The effect of that applied to gerrymandering is that districts over-representing republicans take advantage of the average Republican voter cohesion, while districts that over-represent the Democratic party do not.
Voter cohesion is the strongest vector for outcomes I can think of in our first-past-the-post representative voting system.
It's my contention that changing the structure of our voting system or factoring out gerrymandering would have a drastic effect on legislative outcomes.
That would be great, but it assumes that there wouldn't (continue to) be massive voter suppression by the right wing, guaranteeing that their pet issues win in most of the south and midwest.
Obviously if people didn't support it then it would be repealed. That doesn't make it a good law. It is directly responsible for the housing affordability crisis in california. That's good for homeowners so they won't repeal it, but it's very bad for the state and everyone else. Which is the whole point here, direct democracy leads to 51% of the population shafting the other 49%.
> That's good for homeowners so they won't repeal it, but it's very bad for the state and everyone else.
Homeowners are a big part of the state. "everyone else" must be a small minority. If you think it is a big enough part of the population, feel free to bring a prop to repeal prop 13. My bet is that any attempt to repeal it will lose in a landslide based on what happened in 2020[1] when they attempted a partial repeal.
> Which is the whole point here, direct democracy leads to 51% of the population shafting the other 49%.
Notice that prop 15 lost by 4%... It is not good for the state as a whole, but it is good for the 52% of the voters that own a home. So now 48% of the state and everyone that wants to move to california is fucked because 9 million people want their home value to keep increasing. They've effectively voted in a law that requires non homeowners to pay homeowners $500 a year and burn another $500 due to lost economic efficiency. Is that good for homeowners? I guess, but it's certainly bad for the state.
If 52% of people in alabama wanted to bring back slavery does that make it the right thing to do?
The result of Brexit referenda can be attributed to caging away citizens from a democratic decision-making process on the things that matter. It was a vote of contempt not on the matter. If more referenda were held, the contempt for the lack of democracy would fade away as it's in Switzerland.
>The result of Brexit referenda can be attributed to caging away citizens from a democratic decision-making process on the things that matter.
To be fair, the EU is partially responsible for that. Even if the UK had a form of direct democracy, EU rules would still dictate on many issues.
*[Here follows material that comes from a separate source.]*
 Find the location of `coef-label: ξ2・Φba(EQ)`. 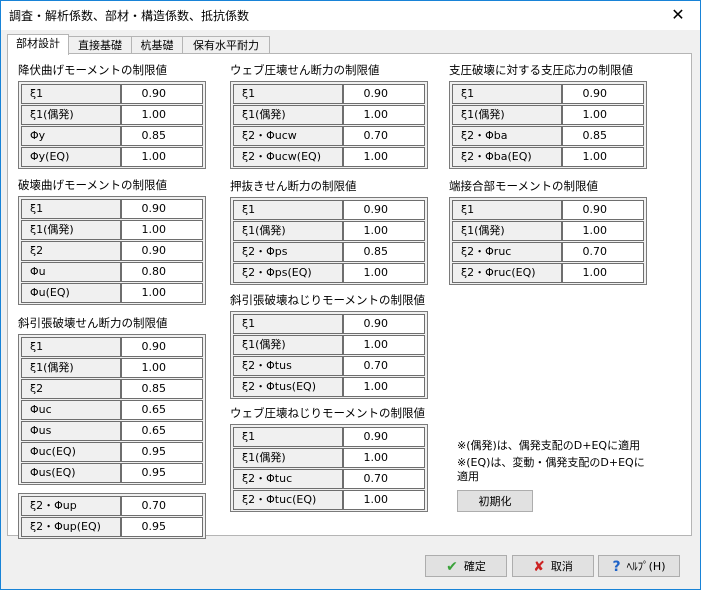

coef-label: ξ2・Φba(EQ) is located at coordinates (507, 157).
Switzerland can only do what it does because it isn't part of the EU.
(Now, if the EU itself had a direct democracy (setting aside the practical issues with that) it would perhaps be different.)
I agree that the EU has contributed to outlawing democracy on several issues and has replaced it with bureaucracy. Like a silly thing where the city can't directly manage parking fees and needs to instantiate an independent profit-seeking business for that.
However, now after Brexit UK now opened itself to profit-seeking international relations which can be worse than EU-dictated bureaucracy.